Corrections Officials Suspend Referrals, Review Contracts As They Prepare to Rein in Spending on Reentry Services

Elizabeth Hardison - August 30, 2019
The Pennsylvania Department of Corrections has temporarily frozen new spending on some services for recently released inmates and may cut expenditures in certain areas pending the outcome of an internal review, an official confirmed to the Capital-Star on Friday.
Private vendors who provide formerly incarcerated people with family counseling, mentoring services, and housing assistance were notified on Thursday that they will not receive any new referrals from the Department of Corrections for the next 60 to 90 days, according to George Little, executive deputy secretary for Community Corrections and Reentry.
The suspension won’t affect anyone currently receiving those services, Little said. But it does mean that new reentrants will not be able to access them unless they’re connected through a local agency.
It also means that vendors — many of them small, community-based nonprofits and aid organizations — will have to go two to three months without any new business in those areas.
At the same time, the Department of Corrections will review contracts and reassess its spending across all of its 11 reentrant service areas, which include sex offender services, alcohol and drug treatment, and workforce development.
The temporary suspension of some service referrals is expected to save the department $2 million to $4 million, Little said.
The announcement comes amid a flurry of cost-saving actions in the Corrections department, which faces a $140 million shortfall in its $2.1 billion budget for the 2019-2020 fiscal year.
Spending on reentry programs, which are designed to help inmates prepare for their release from prison, has ballooned in recent years, Little said, as Pennsylvania’s prison populations have fallen.
While recidivism rates among Pennsylvania’s former inmates have trended downward over the same time period, the department has not closely monitored which programs offer the most promising outcomes to reentrants and taxpayers, he said.
“We’ve seen this explosive growth in reentry services… but bigger isn’t necessarily better,” Little said. “We want to make sure we are spending funds wisely.”

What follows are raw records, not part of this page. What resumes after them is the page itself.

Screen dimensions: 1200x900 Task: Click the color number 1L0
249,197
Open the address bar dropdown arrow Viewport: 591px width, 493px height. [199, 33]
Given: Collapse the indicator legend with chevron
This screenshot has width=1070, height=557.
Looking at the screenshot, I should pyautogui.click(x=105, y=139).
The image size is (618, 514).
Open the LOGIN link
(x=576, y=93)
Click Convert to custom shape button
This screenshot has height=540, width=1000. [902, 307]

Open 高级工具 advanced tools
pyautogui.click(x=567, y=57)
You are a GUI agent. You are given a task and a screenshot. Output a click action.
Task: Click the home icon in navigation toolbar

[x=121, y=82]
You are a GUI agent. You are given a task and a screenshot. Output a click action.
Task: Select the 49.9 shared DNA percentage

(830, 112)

The department began reviewing its vendor contracts a month ago to see which ones correlate with reentrant success. Little said that Corrections staff compared program rosters with rearrest and drug test records — a process they plan to automate in the future.
Expenditures in three service areas in particular have shown rapid growth in recent years, Little said: housing assistance, which can include rent support; family reunification, which helps reentrants prepare to live with children, partners, and other relatives; and mentoring.